Komitas Chamber Music House (Կոմիտասի անվան կամերային երաժշտության տուն (Komitasi anvan kamerayin yerazhshtut'yan tun)) is a concert hall in Yerevan, Armenia, located on Isahakyan street at the Circular Park of Kentron district. It was designed by artist Stepan Kyurkchyan and constructed by engineer Eduard Khzmalyan.

The music hall was opened in October 1977.
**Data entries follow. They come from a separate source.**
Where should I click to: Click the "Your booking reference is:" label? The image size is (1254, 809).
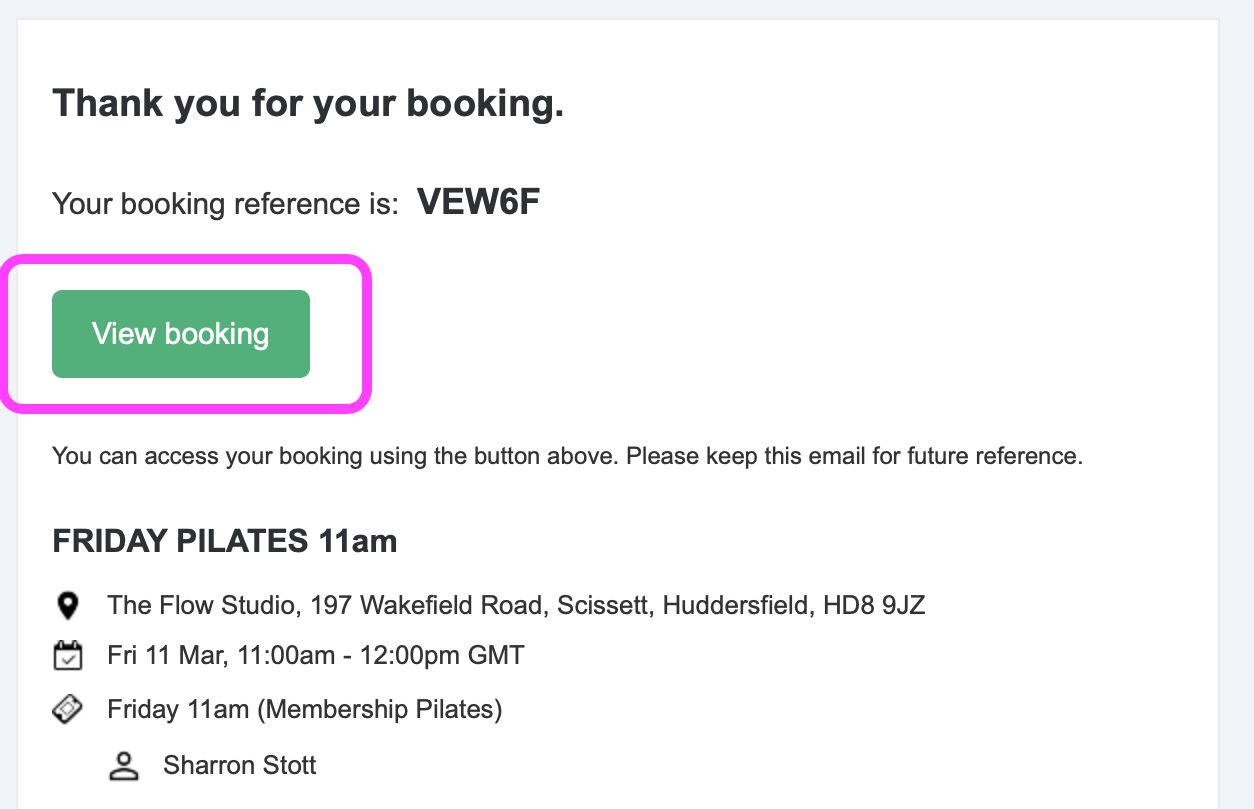coord(225,204)
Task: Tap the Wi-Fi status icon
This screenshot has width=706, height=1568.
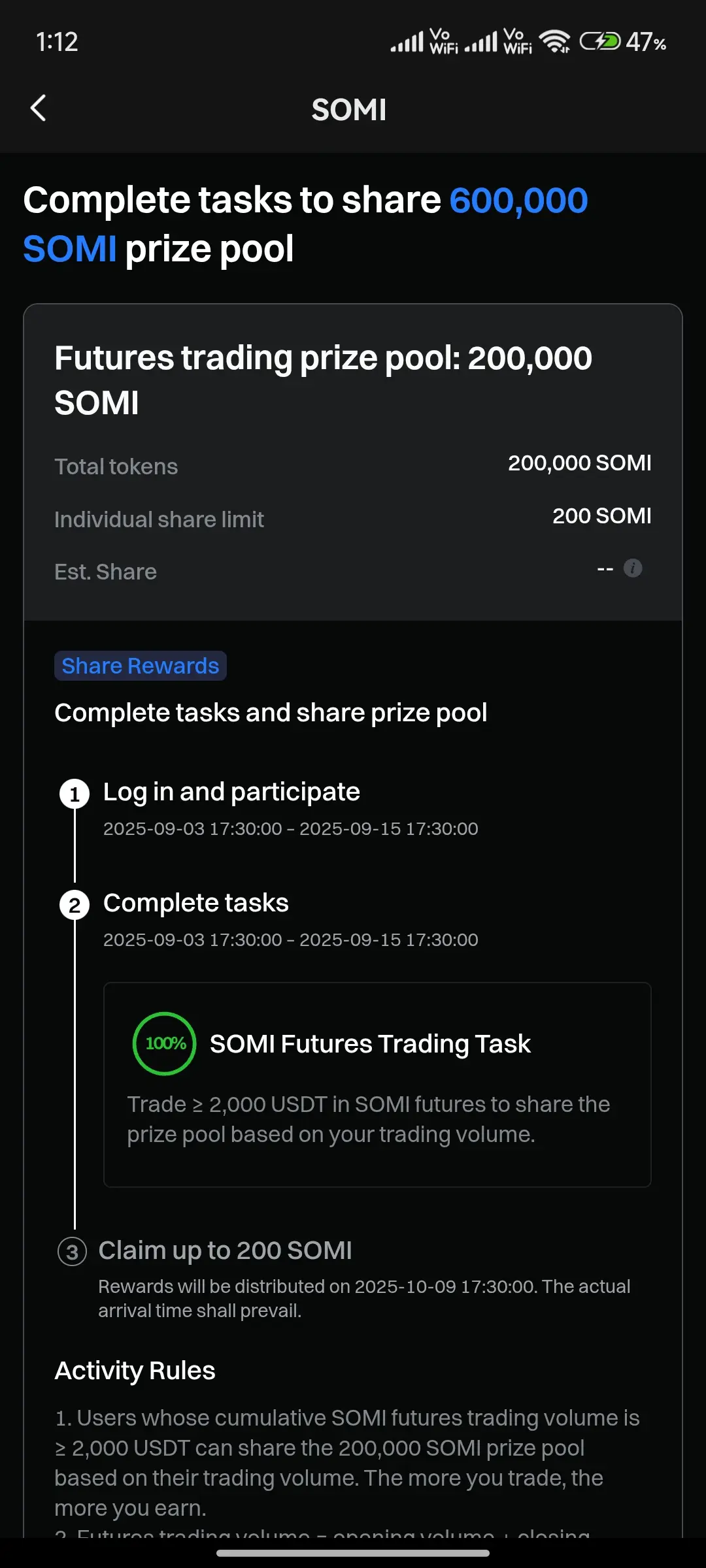Action: pos(554,42)
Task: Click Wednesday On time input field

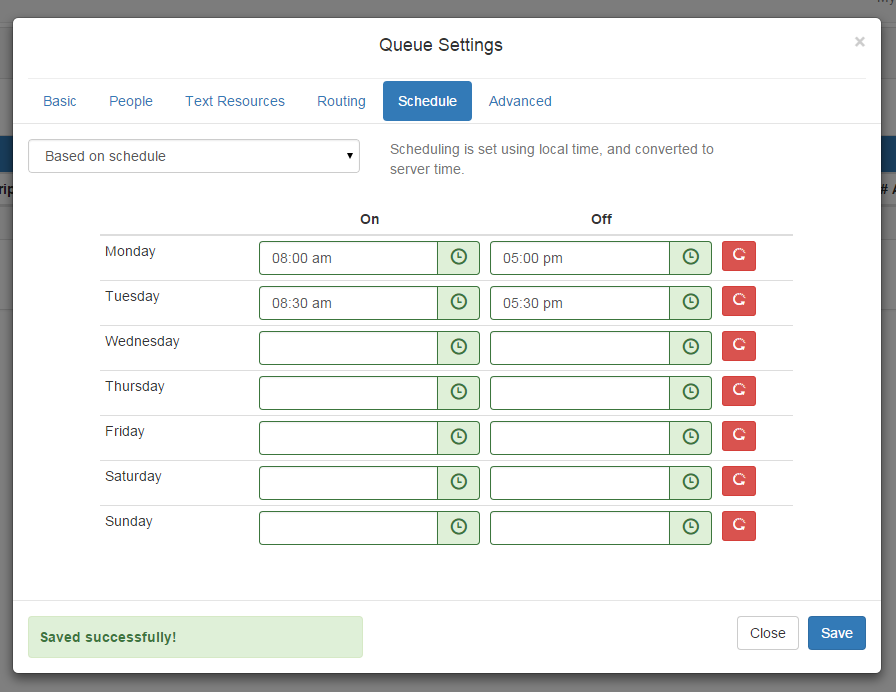Action: [348, 347]
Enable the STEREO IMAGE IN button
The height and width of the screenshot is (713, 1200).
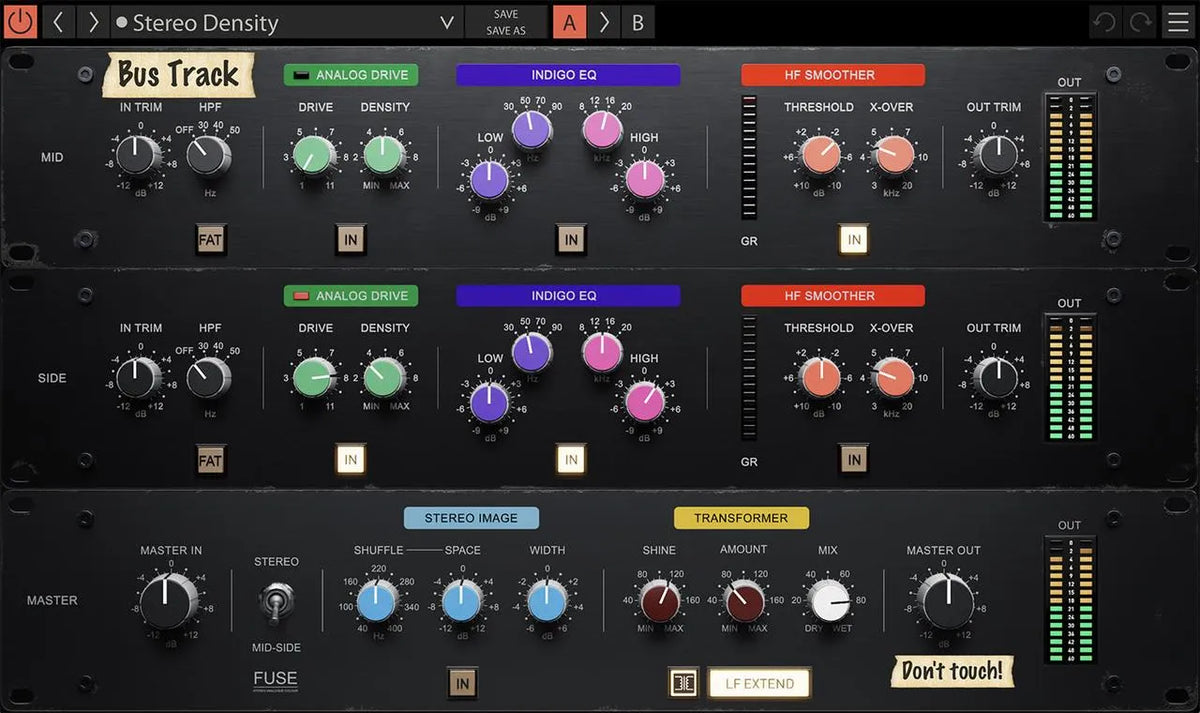pos(463,683)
It is listed among the historic and cultural monuments of the city of Yerevan.

==Architecture==
The hall was built and designed in the shape of an Armenian three-nave basilica type church. It has a one single hall with no visible limits between the stage and the seats forming an entirely overlapping space between the musicians and the audience. The organ of the Komitas Chamber Music Hall is one of the unique pipe organs that have been used in the USSR. It was designed in the Netherlands on the basis of the 17th-century organs to perform mainly Baroque music, consisted of 4000 pipes. It was installed in 1979 and renovated in 2007.

The external walls of the hall are decorated with traditional Armenian ornaments. A large pool with water fountains forms the backyard of the music hall.

In 2003, the statue of Ivan Aivazovsky (designed by sculptor Yura Petrosyan) was erected near the chamber music house.